Pick out every line below that contains the word "computer", and copy each of those lines in full.

········

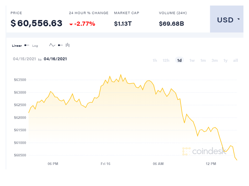Screen dimensions: 249x186
Task: Switch to the 1h time range
Action: (x=155, y=60)
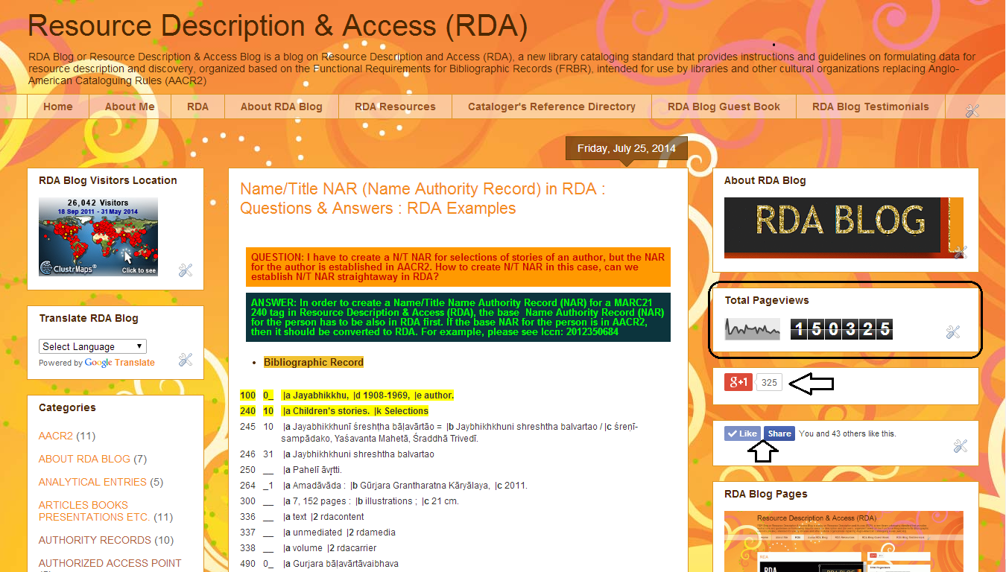Click the wrench icon at the navigation bar's right end

(x=972, y=109)
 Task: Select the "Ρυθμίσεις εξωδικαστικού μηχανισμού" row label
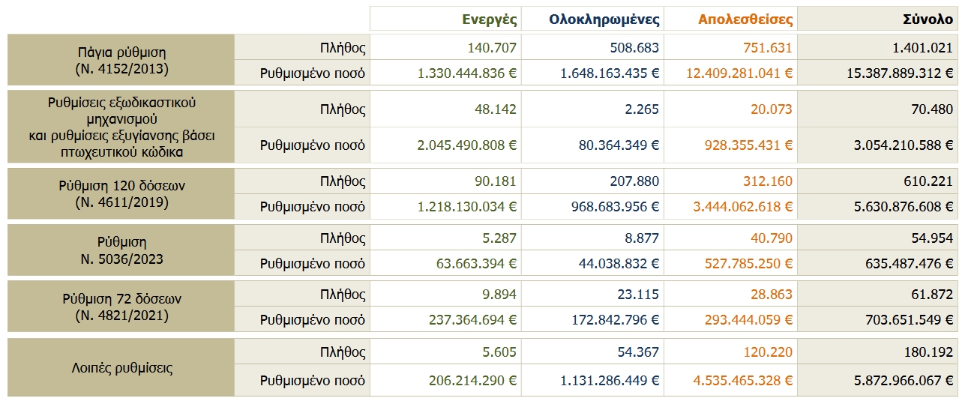tap(121, 110)
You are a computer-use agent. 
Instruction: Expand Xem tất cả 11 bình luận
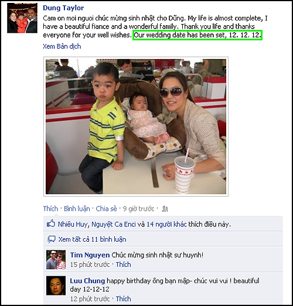[92, 239]
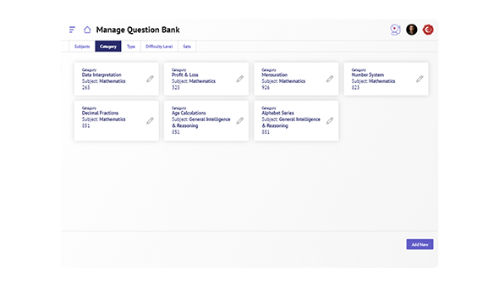Open the hamburger menu icon

72,30
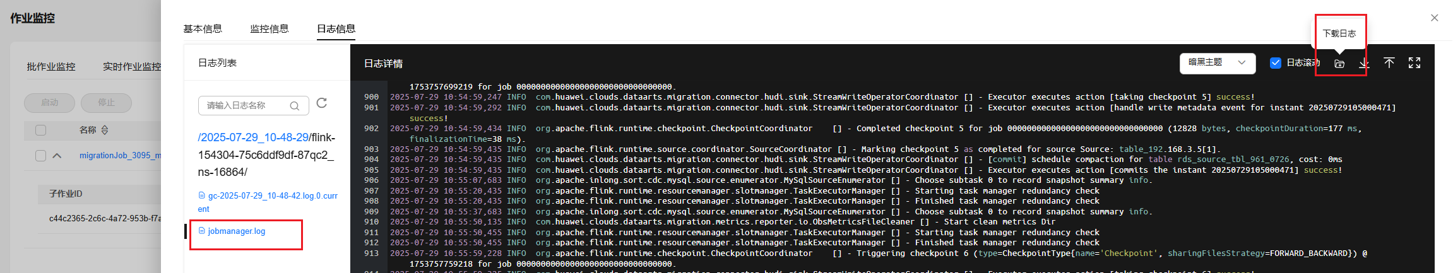Expand log details to fullscreen
The height and width of the screenshot is (273, 1453).
pyautogui.click(x=1414, y=63)
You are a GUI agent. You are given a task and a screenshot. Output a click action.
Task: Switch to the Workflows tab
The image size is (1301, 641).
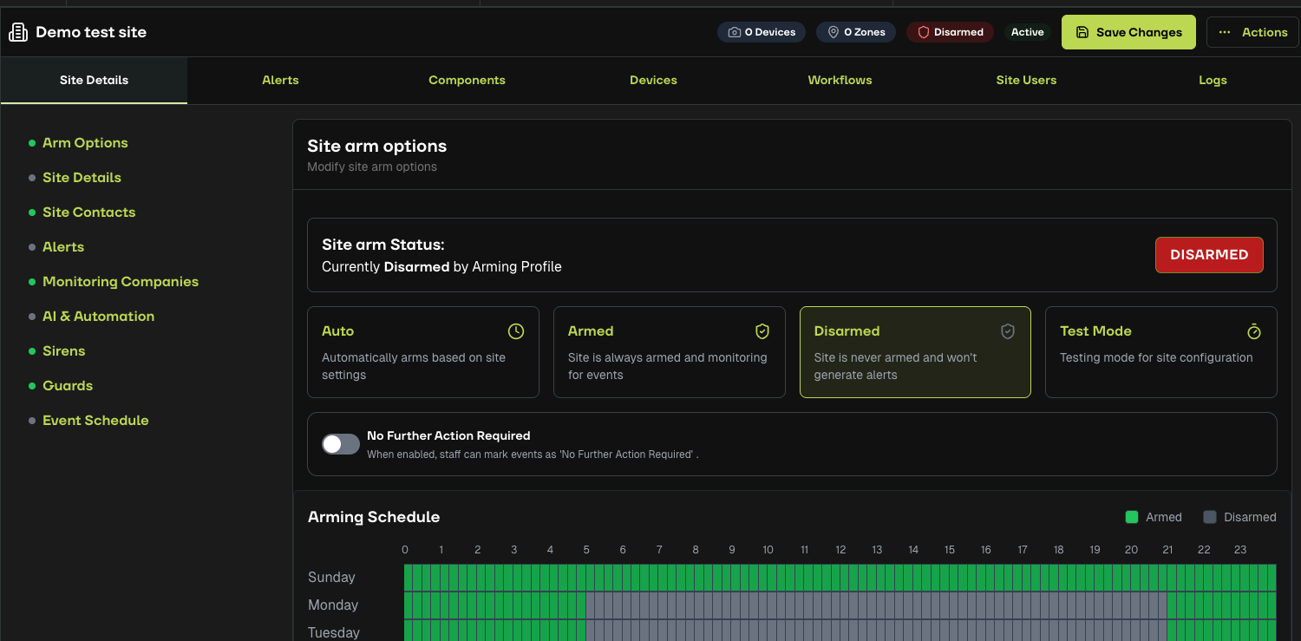pyautogui.click(x=840, y=80)
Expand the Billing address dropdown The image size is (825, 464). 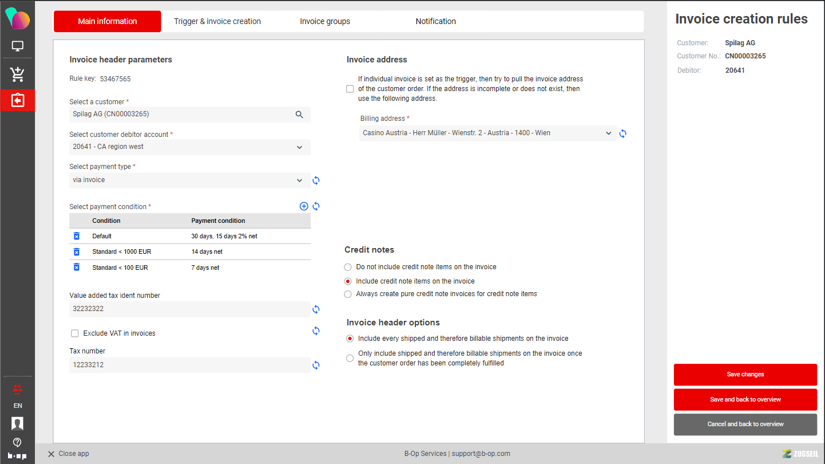(609, 133)
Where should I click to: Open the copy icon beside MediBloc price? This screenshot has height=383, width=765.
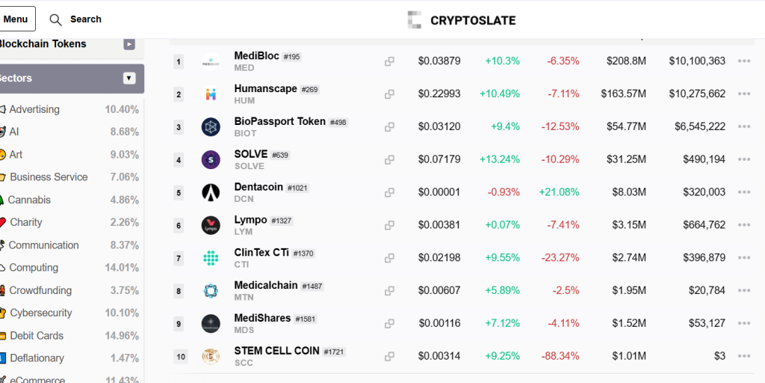(389, 61)
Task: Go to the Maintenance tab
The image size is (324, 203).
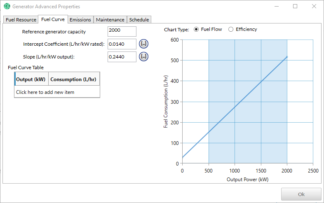Action: click(x=110, y=20)
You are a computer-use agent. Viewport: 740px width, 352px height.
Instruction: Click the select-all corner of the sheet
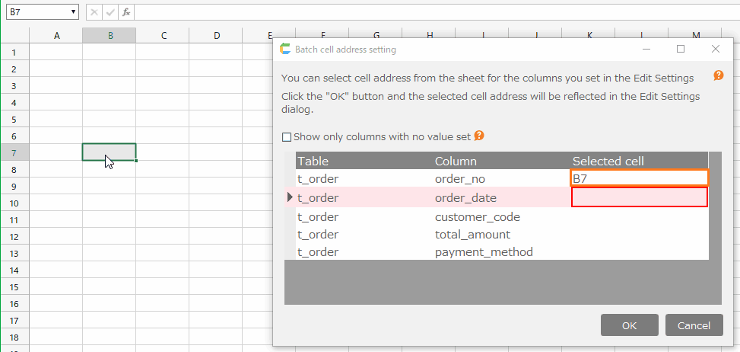(16, 36)
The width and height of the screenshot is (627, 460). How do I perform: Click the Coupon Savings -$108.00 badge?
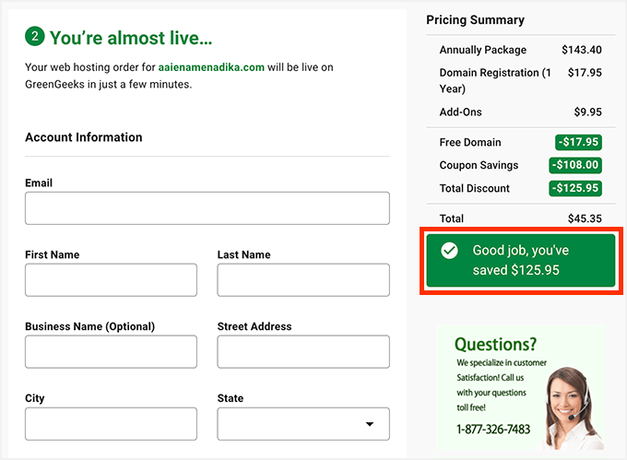(x=574, y=165)
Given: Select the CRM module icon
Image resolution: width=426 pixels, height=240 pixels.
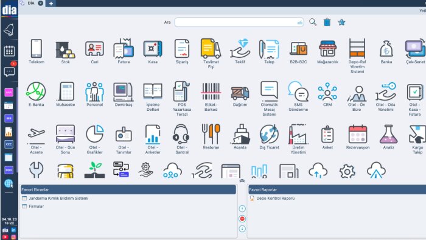Looking at the screenshot, I should pos(327,94).
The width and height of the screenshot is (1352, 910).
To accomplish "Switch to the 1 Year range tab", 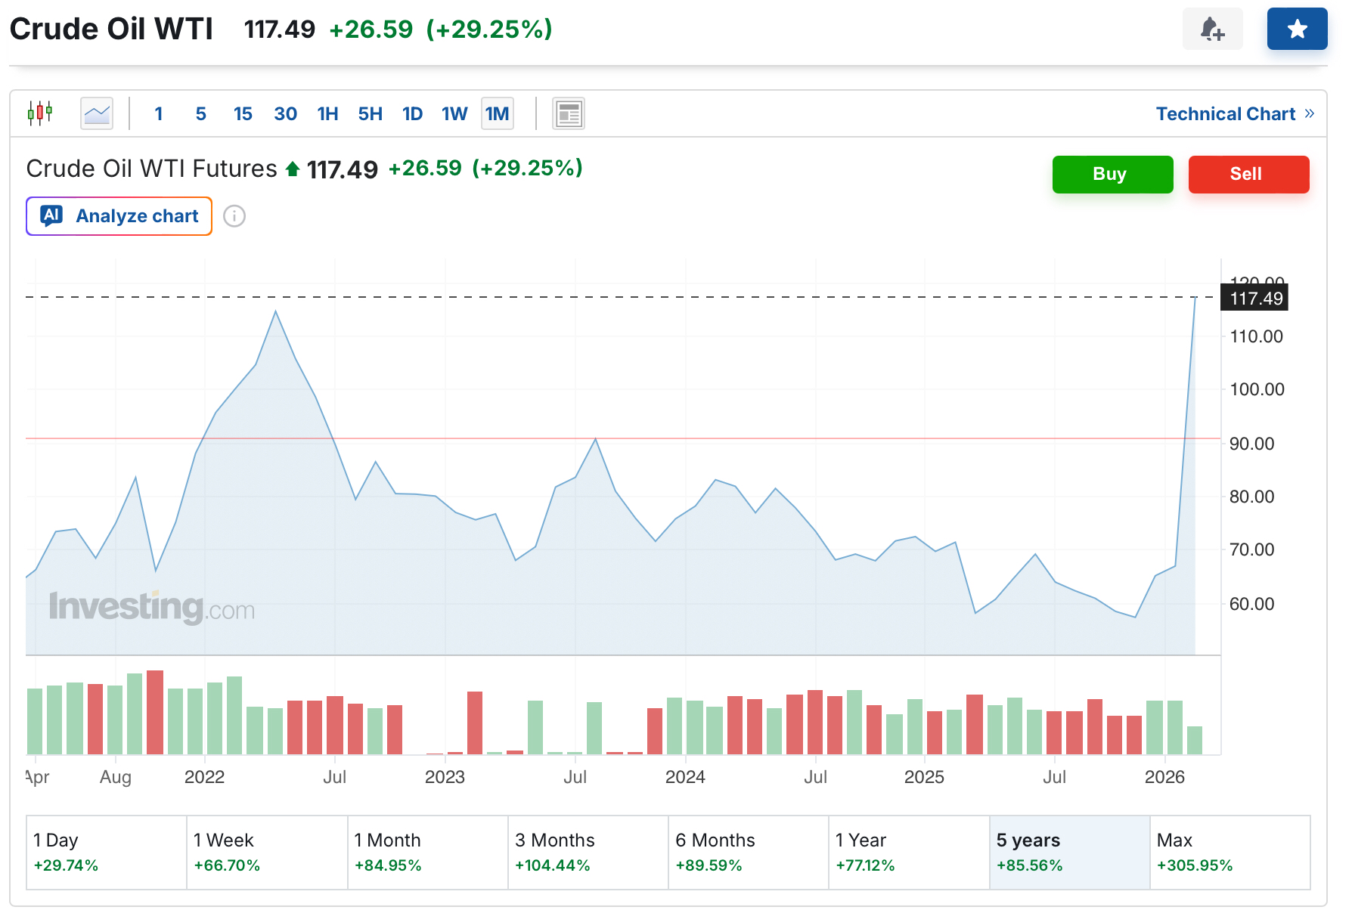I will coord(908,852).
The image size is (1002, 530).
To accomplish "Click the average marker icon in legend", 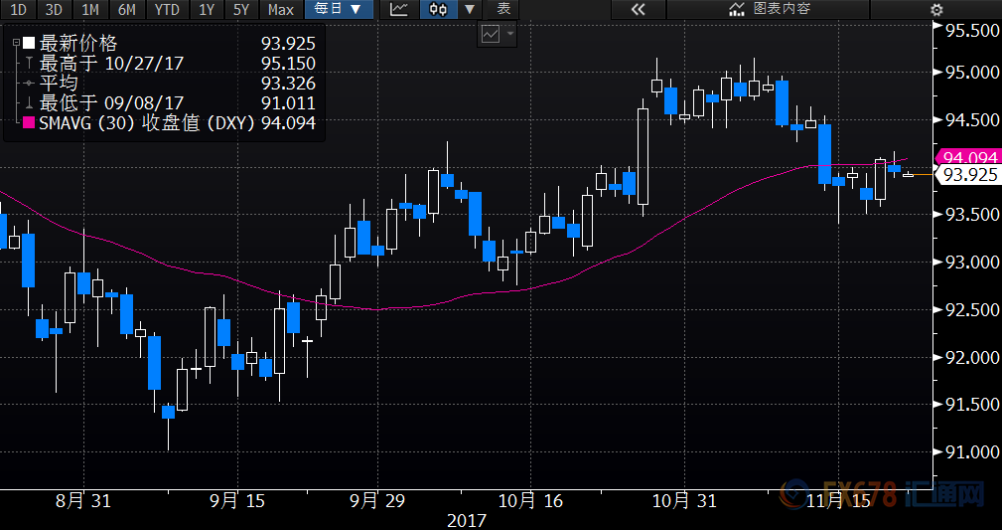I will pyautogui.click(x=30, y=84).
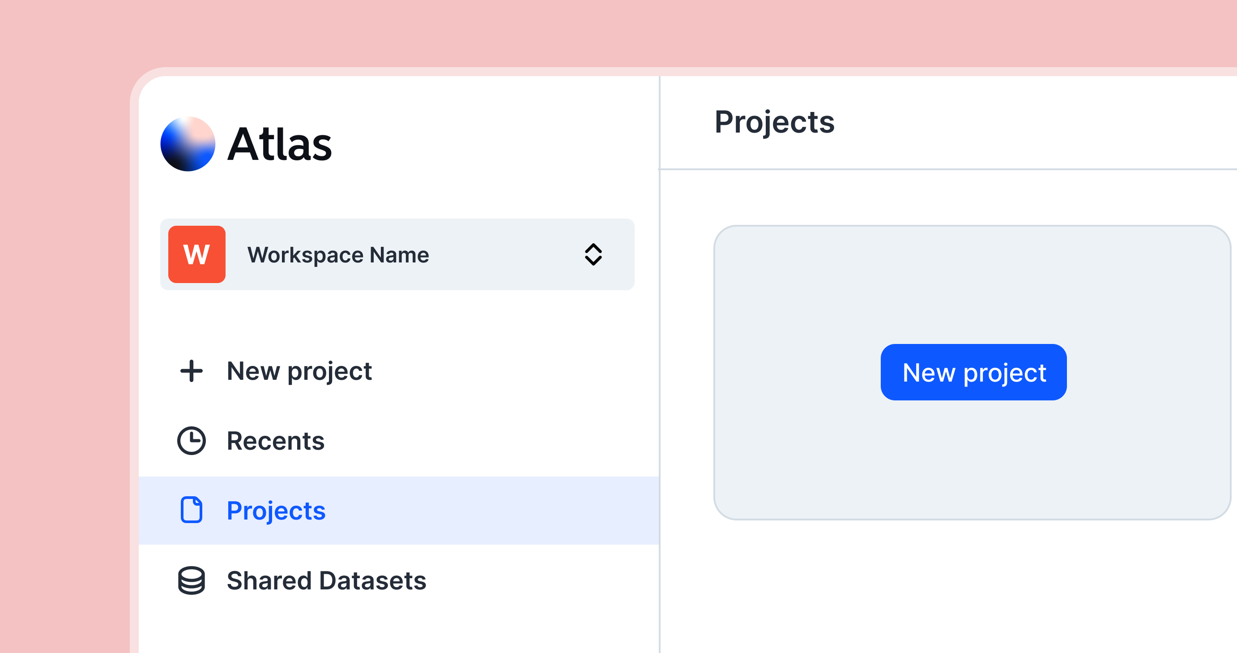Select the Projects sidebar label

(x=276, y=510)
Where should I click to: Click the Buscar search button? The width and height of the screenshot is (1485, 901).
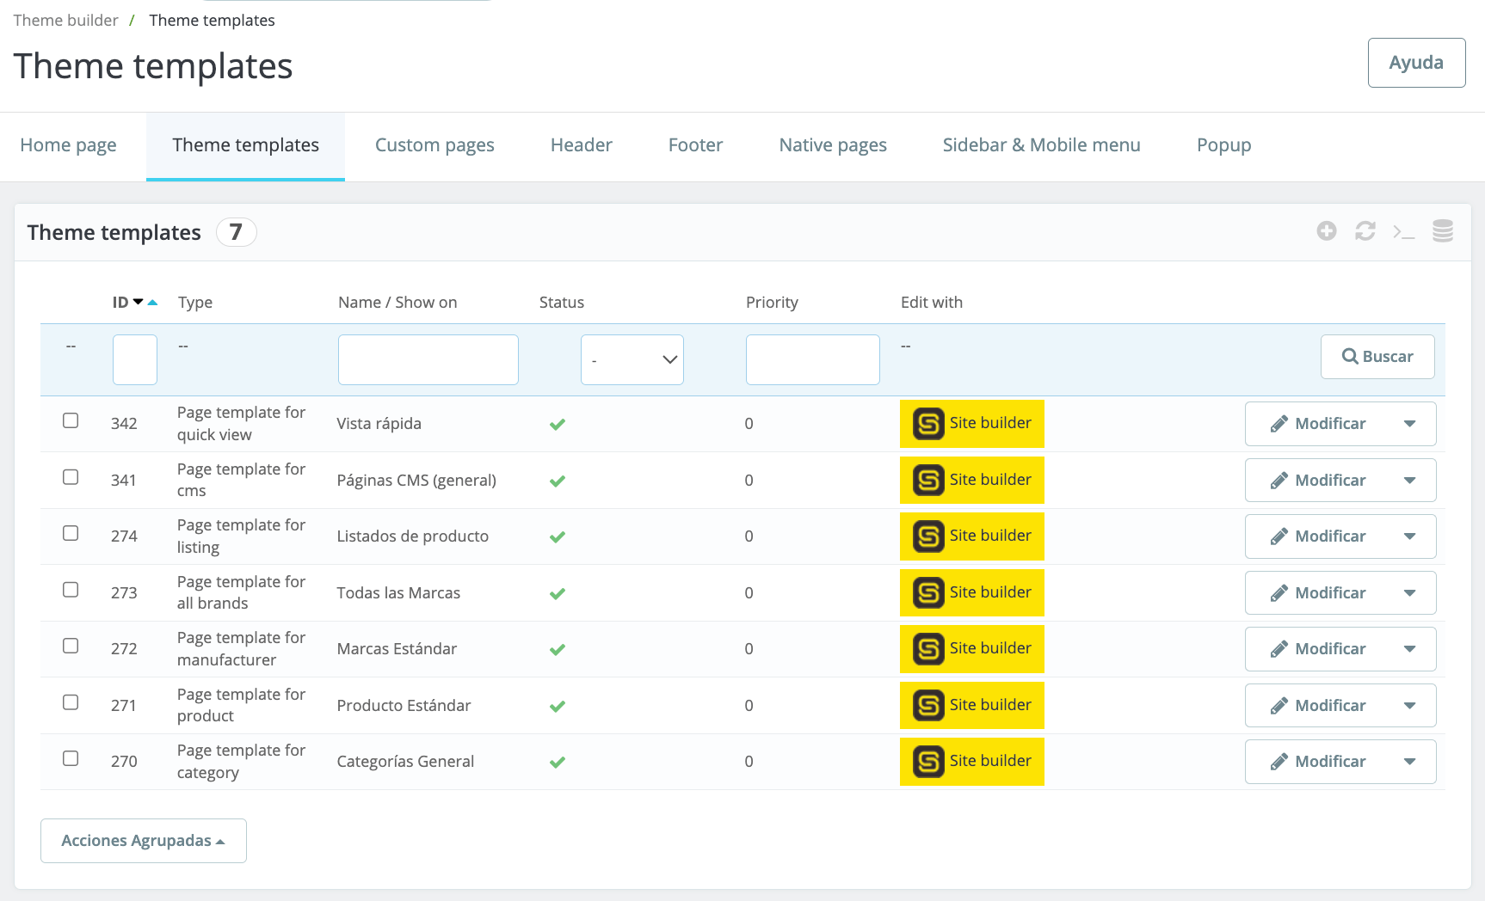[x=1377, y=357]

········

FINAL ANSWER:
You are a computer-use agent. 
You are a computer-use agent. Viewport: 740px width, 352px height.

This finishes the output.